Business schools often teach what's known as the “price elasticity” of demand. It's a fancy way of saying that no matter how expensive something gets, people still tend to buy it.
Gasoline and electricity are good examples of items where demand is inelastic, this is, people buy them with some degree of regularity even when prices go up. Men’s clothing? Not so much.
How about food? In today's economy of rising food prices, food companies like Kraft (KFT), Bunge (BG) and Archer Daniels Midland (ADM) would seem like good buys.
They are growing. Take ADM. The company said it would acquire for an undisclosed sum a soybean-crushing and biodiesel facility from Prairie Pride, a deal in which ADM forms a partnership with Prairie Pride in its biodiesel business.
The company's net earnings rose 29 percent during the second quarter of 2011 to $732 million in part due to recovery of the ethanol industry, which should only get better now that U.S. regulators are going to allow more ethanol in gasoline at the pump.
Time for a Breather
Still, keep an eye on analysts’ opinions.

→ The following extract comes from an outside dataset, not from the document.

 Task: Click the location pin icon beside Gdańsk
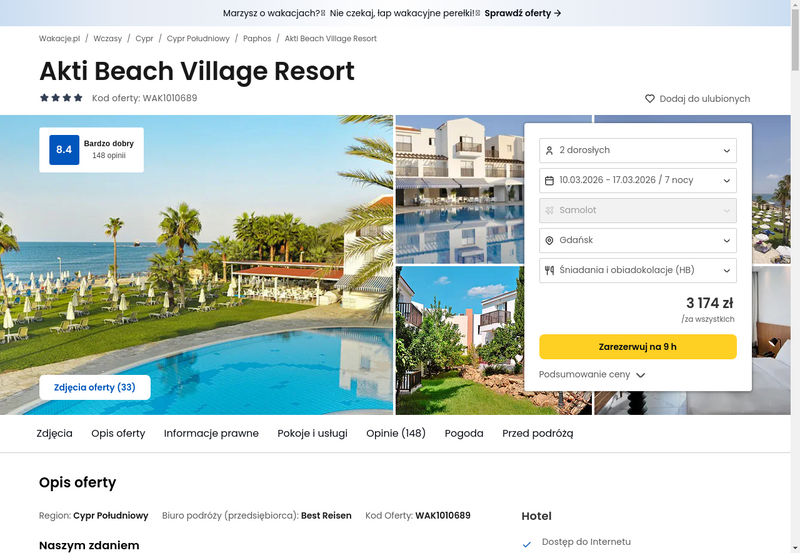549,240
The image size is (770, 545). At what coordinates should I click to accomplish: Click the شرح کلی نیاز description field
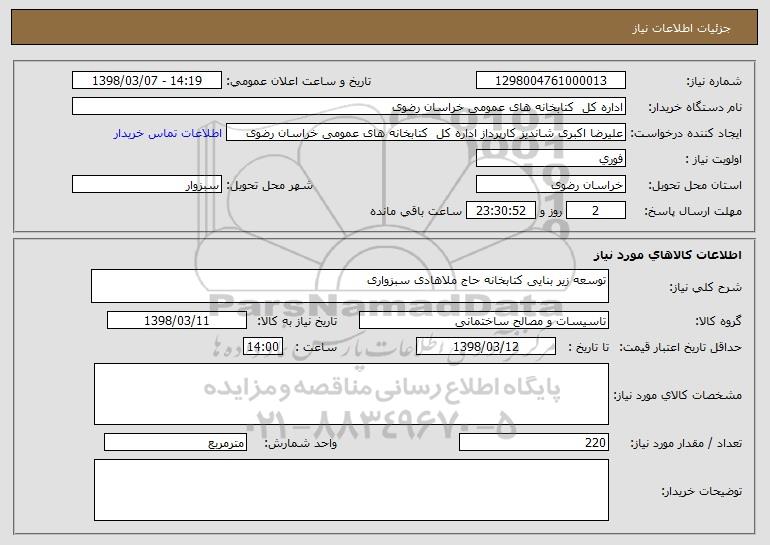[357, 285]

High expectations can be hard to attain sometimes.
Kenneth Zaslow of BMO Capital Markets recently downgraded ADM to market perform on expectations that ethanol and oilseed crush margins may not meet company benchmarks, and also because Archer Daniels Midland has already reported several strong quarters, reports the Associated Press.
Strong business is prompting analysts to downgrade other food giants like Kraft. The company's share price has been climbing to the point that JPMorgan Chase has downgraded the company stock to neutral.
"The company's performance in its North American market continues to languish, with market share and product velocity issues that will not be quickly resolved, in our view," JPMorgan analyst Terry Bivens writes in a note to clients.
Translation: Consumers will buy less Oreos from Kraft if prices keep climbing. Inelasticity in action.
Some agribusinesses have room to grow. Deutsche Bank just upgraded Bunge's stock to buy on the thesis that the market has factored into pricing weaker results in the company's sugar business.
"Lower sugar volume for 2011 is known by the market, while the fertilizer business should be solid, given farm economics,” notes the bank. “Agribusiness results turn to Brazil seasonally, where margins and supply visibility are strong.”